The artistry was always there, it was just never focused, or properly channeled into something. Like walking and running at a very high level but heading nowhere at all. And so it started to feel like the further I walked and the faster I ran, the further I got away from what gave me the urge to walk and run in the first place, and the more fatigued my creative muscles became.
Forgive the melodrama but with the addition of rose colored blinders on, I missed the forest and the trees, and now I sit here eight years later lost in the woods.
CREATIV BLOC exists as a documentation of my metaphorical journey back to civilization. Whether I must follow the rivers and lakes I’m used to, the northernmost star directing me towards the Old Man, or just hope and pray that my GPS signal goes through, the goal of CREATIV BLOC is to showcase the winding and haphazard process of getting back in your bag.
To paraphrase a quote from (arguably) the greatest basketball player of all time, there is always more than one way to move past a wall. Sometimes the wall is tangible, sometimes the wall is in our head, but with enough trial, error, and creativity, no wall is insurmountable.

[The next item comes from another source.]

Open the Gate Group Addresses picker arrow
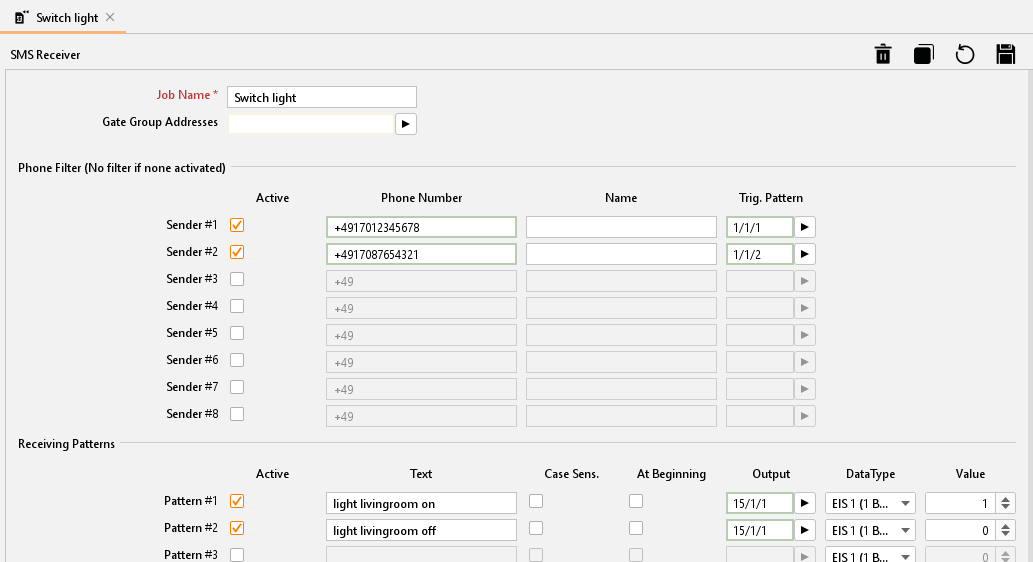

Call it a blog, call it a journal, call it a vault. Whatever you would like to call it, with CREATIV BLOC the mission is an effort in pushing one's boundaries and limitations creatively. Some of the contents of CREATIV BLOC will be longform like this, some of it will be shortform, some of it will be video, some of it will be audio. Some of it will be personal and vulnerable and introspective. Some of it will be funny, quick, and entertaining (to me at least lol). Sometimes it will be raw. Sometimes it will be highly polished. From music, to visual art, to design, to fashion, to poetry, the bounds are nonexistent. Just know that regardless of what form of media you see in this space as I fumble around the thicket of my mind once again: it will be creative.